The Catholic Herald is reporting on the study, conducted by the Center for Applied Research in the Apostolate (CARA) which is located at Georgetown University. Even though the number of home-schooled American Catholics is just 100,000 at the moment – compared to two million in Catholic schools – homeschools provided eight percent of the young men who are currently studying for the priesthood in the U.S.
The study found that, on average, these candidates spent seven years being homeschooled and said they were about 16 years old when they discerned their vocation.
In the Catholic Diocese of Arlington, where Father J. D. Jaffe serves as the director of vocations, the upswing in vocations from Catholic homeschool families is clearly visible.
“Homeschoolers have a disproportionately large participation in our discernment events in comparison to Catholic school and public school kids,” said Father J. D. Jaffe, director of vocations for the Diocese of Arlington to Seton Magazine. “The same increased numbers are seen in our seminarians where roughly 30% of them are from homeschooling households.”

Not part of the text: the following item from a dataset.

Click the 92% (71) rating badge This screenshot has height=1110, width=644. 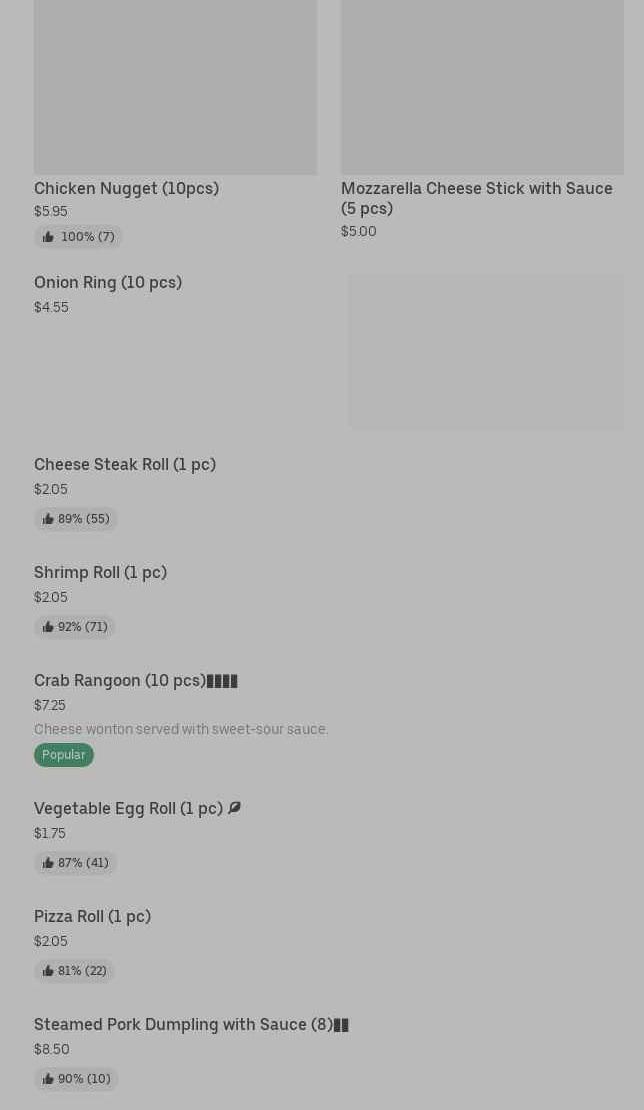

Nikolai Brelinsky, who is currently enrolled at St. Charles Borromeo Seminary in the Archdiocese of Philadelphia, said he believes homeschooling was helpful and a very important element in his discernment process.
“It certainly provided an atmosphere to consider it,” he told Seton Magazine. “In my personal opinion, homeschooling fosters the Catholic faith. Being homeschooled didn’t make me want to be a priest, but it did help me answer the calling through immersion of faith. Homeschooling goes hand in hand with the faith aspect.”